From Execution to Legend
Reginald Drew was no ordinary heretic. A former magistrate turned self-proclaimed scholar of “the veil beyond,” he was accused of leading occult gatherings, manipulating weather, and performing human sacrifice. His hanging was reportedly accompanied by thunder, crop failure, and a bizarre black mist that lingered over the moors for days.
Entries from Selby Abbey’s preserved ledgers confirm Drew’s sentencing and execution. Though officially dismissed as folklore, July 13 has long held an eerie reputation among clergy and villagers alike.
Paranormal Tech Meets Ancient Mystery
The Yorkshire Paranormal Association returned to Kirkby Wharfe for the first time since 2008. They brought drones, EM field sensors, LiDAR scans, and full-spectrum cameras. Ex-RAF intelligence officer Arthur Dray leads the team. He believes the site holds what he calls “geological memory”. This is a kind of psychic imprint embedded in the landscape.
“What’s happening here isn’t just campfire lore,” Dray told reporters. “Our equipment showed electromagnetic spikes and temperature drops in precise 17-year intervals, all aligning with Drew’s anniversary.
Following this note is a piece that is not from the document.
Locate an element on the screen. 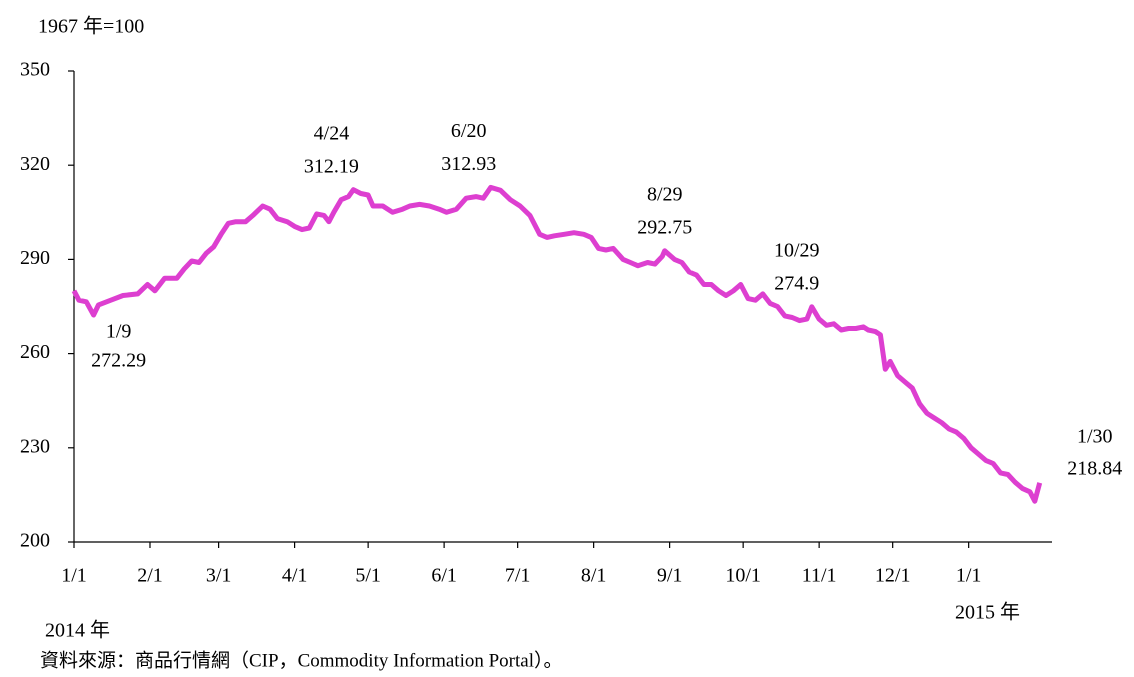  x-tick-label: 8/1 is located at coordinates (594, 576).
Something is replaying—like a needle returning to a haunted groove.”
Community on Edge, Tradition Endures
Some residents have embraced the digital age. Others cling to ancient practices—placing iron nails by doors, lighting blessed candles, or leaving bowls of salt on windowsills. Local shops even sold out of sage bundles and lavender charms this week.
“I don’t know what’s up there,” said pub owner Gerald Norris, now in his sixties. “But if my gran says not to walk that hill after sundown, I won’t. We’ve got smart homes now, but the hill hasn’t changed.”
The Unanswered Signal
As dawn broke this morning, the cameras on Gallows Hill recorded a brief, static-ridden burst of audio resembling whispered Latin. The audio is currently being analyzed by a linguistics AI lab in London.
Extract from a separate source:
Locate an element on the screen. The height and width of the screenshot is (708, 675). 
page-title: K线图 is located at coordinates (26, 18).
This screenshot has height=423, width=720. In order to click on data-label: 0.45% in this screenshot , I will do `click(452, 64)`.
Local police have cordoned off parts of the trail. They discovered shallow, scorched impressions in the soil. These are spaced precisely six feet apart.
What started as myth may now be crossing into something measurable.
A Date Etched in Fear
Even in 2025, with all the tools at our disposal, something about July 13 unsettles this village—and perhaps always will. Whether it’s residual energy, mass psychology, or something beyond our understanding, Gallows Hill has once again made its presence known.
And as the night returns, so too may the echoes of a curse that refuses to die.